**TASK OBJECTIVE:**
Repeat each of these records exactly.

**DATA FOR THIS TASK:**
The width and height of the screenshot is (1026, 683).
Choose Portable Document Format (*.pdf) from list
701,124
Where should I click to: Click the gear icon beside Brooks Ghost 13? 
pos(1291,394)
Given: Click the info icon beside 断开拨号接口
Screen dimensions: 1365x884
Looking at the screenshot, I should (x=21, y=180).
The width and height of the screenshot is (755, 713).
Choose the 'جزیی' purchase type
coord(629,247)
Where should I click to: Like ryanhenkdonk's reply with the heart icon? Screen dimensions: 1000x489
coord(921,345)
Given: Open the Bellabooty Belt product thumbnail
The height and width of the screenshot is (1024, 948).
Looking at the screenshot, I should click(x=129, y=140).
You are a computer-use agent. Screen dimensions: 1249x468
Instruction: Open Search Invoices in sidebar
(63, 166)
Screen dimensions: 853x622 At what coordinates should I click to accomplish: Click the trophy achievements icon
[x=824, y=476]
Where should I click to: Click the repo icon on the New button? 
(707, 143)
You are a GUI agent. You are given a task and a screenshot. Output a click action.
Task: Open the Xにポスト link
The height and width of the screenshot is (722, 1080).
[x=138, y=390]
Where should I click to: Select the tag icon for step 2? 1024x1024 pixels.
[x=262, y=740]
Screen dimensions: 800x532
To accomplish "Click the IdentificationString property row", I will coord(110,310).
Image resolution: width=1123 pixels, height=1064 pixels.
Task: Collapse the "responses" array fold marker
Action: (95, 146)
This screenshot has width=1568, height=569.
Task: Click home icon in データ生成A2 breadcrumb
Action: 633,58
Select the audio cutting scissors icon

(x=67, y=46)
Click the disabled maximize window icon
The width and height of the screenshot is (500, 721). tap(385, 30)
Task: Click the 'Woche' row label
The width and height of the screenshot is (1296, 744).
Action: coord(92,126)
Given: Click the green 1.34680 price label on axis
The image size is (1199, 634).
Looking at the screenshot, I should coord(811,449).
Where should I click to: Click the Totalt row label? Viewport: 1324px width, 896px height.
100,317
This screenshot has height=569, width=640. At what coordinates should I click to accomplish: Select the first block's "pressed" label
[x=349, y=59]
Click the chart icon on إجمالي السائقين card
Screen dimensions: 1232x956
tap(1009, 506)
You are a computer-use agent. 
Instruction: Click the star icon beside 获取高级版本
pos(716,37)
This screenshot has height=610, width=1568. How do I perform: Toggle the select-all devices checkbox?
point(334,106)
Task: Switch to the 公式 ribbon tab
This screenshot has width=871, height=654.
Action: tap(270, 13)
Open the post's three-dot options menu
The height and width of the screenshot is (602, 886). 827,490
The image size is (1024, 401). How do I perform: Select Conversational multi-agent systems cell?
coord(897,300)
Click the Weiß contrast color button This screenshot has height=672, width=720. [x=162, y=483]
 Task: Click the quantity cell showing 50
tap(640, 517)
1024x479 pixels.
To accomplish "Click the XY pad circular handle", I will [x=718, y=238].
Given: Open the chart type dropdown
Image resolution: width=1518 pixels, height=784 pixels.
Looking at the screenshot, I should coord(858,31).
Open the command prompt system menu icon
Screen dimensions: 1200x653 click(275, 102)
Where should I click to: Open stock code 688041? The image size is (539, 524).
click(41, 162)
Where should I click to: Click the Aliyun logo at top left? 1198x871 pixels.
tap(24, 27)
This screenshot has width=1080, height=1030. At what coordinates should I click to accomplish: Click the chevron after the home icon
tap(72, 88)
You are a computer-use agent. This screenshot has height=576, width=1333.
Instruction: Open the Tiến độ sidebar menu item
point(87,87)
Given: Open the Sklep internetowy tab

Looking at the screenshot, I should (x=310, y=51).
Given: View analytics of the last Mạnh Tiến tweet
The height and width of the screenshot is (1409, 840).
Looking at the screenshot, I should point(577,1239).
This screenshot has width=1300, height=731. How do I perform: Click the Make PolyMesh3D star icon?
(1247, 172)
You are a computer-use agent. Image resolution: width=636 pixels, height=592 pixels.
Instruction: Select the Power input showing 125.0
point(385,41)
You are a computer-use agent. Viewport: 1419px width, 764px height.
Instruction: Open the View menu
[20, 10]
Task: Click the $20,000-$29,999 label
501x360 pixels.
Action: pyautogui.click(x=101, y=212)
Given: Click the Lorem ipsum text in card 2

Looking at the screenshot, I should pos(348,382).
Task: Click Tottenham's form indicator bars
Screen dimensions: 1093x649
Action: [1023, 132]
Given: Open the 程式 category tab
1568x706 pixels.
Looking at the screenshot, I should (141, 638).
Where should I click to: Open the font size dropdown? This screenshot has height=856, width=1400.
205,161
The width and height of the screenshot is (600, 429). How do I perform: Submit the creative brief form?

**RESULT OF THE TASK:**
The width and height of the screenshot is (1026, 683).
Choose Portable Document Format (*.pdf) from list
701,124
Where should I click to: Click the gear icon beside Brooks Ghost 13? 
pos(1291,394)
Given: Click the info icon beside 断开拨号接口
Screen dimensions: 1365x884
Looking at the screenshot, I should (x=21, y=180).
The width and height of the screenshot is (755, 713).
Choose the 'جزیی' purchase type
coord(629,247)
Where should I click to: Like ryanhenkdonk's reply with the heart icon? Screen dimensions: 1000x489
coord(921,345)
Given: Open the Bellabooty Belt product thumbnail
The height and width of the screenshot is (1024, 948).
Looking at the screenshot, I should click(x=129, y=140).
You are a computer-use agent. Screen dimensions: 1249x468
Instruction: Open Search Invoices in sidebar
(63, 166)
Screen dimensions: 853x622 At what coordinates should I click to accomplish: Click the trophy achievements icon
[x=824, y=476]
Where should I click to: Click the repo icon on the New button? 
(707, 143)
You are a GUI agent. You are given a task and a screenshot. Output a click action.
Task: Open the Xにポスト link
The height and width of the screenshot is (722, 1080).
[x=138, y=390]
Where should I click to: Select the tag icon for step 2? 1024x1024 pixels.
[x=262, y=740]
Screen dimensions: 800x532
To accomplish "Click the IdentificationString property row", I will coord(110,310).
Image resolution: width=1123 pixels, height=1064 pixels.
Task: Collapse the "responses" array fold marker
Action: (95, 146)
This screenshot has width=1568, height=569.
Task: Click home icon in データ生成A2 breadcrumb
Action: 633,58
Select the audio cutting scissors icon

(x=67, y=46)
Click the disabled maximize window icon
The width and height of the screenshot is (500, 721). tap(385, 30)
Task: Click the 'Woche' row label
The width and height of the screenshot is (1296, 744).
Action: coord(92,126)
Given: Click the green 1.34680 price label on axis
The image size is (1199, 634).
Looking at the screenshot, I should coord(811,449).
Where should I click to: Click the Totalt row label? Viewport: 1324px width, 896px height.
100,317
This screenshot has height=569, width=640. At what coordinates should I click to accomplish: Select the first block's "pressed" label
[x=349, y=59]
Click the chart icon on إجمالي السائقين card
Screen dimensions: 1232x956
tap(1009, 506)
You are a computer-use agent. 
Instruction: Click the star icon beside 获取高级版本
pos(716,37)
This screenshot has height=610, width=1568. How do I perform: Toggle the select-all devices checkbox?
point(334,106)
Task: Switch to the 公式 ribbon tab
This screenshot has width=871, height=654.
Action: tap(270, 13)
Open the post's three-dot options menu
The height and width of the screenshot is (602, 886). 827,490
The image size is (1024, 401). How do I perform: Select Conversational multi-agent systems cell?
coord(897,300)
Click the Weiß contrast color button This screenshot has height=672, width=720. [x=162, y=483]
 Task: Click the quantity cell showing 50
tap(640, 517)
1024x479 pixels.
To accomplish "Click the XY pad circular handle", I will [x=718, y=238].
Given: Open the chart type dropdown
Image resolution: width=1518 pixels, height=784 pixels.
Looking at the screenshot, I should coord(858,31).
Open the command prompt system menu icon
Screen dimensions: 1200x653 click(275, 102)
Where should I click to: Open stock code 688041? The image size is (539, 524).
click(41, 162)
Where should I click to: Click the Aliyun logo at top left? 1198x871 pixels.
tap(24, 27)
This screenshot has width=1080, height=1030. At what coordinates should I click to accomplish: Click the chevron after the home icon
tap(72, 88)
You are a computer-use agent. This screenshot has height=576, width=1333.
Instruction: Open the Tiến độ sidebar menu item
point(87,87)
Given: Open the Sklep internetowy tab

Looking at the screenshot, I should (x=310, y=51).
Given: View analytics of the last Mạnh Tiến tweet
The height and width of the screenshot is (1409, 840).
Looking at the screenshot, I should point(577,1239).
This screenshot has width=1300, height=731. How do I perform: Click the Make PolyMesh3D star icon?
(1247, 172)
You are a computer-use agent. Image resolution: width=636 pixels, height=592 pixels.
Instruction: Select the Power input showing 125.0
point(385,41)
You are a computer-use agent. Viewport: 1419px width, 764px height.
Instruction: Open the View menu
[20, 10]
Task: Click the $20,000-$29,999 label
501x360 pixels.
Action: pyautogui.click(x=101, y=212)
Given: Click the Lorem ipsum text in card 2

Looking at the screenshot, I should pos(348,382).
Task: Click Tottenham's form indicator bars
Screen dimensions: 1093x649
Action: [1023, 132]
Given: Open the 程式 category tab
1568x706 pixels.
Looking at the screenshot, I should (141, 638).
Where should I click to: Open the font size dropdown? This screenshot has height=856, width=1400.
205,161
The width and height of the screenshot is (600, 429). How do I perform: Submit the creative brief form?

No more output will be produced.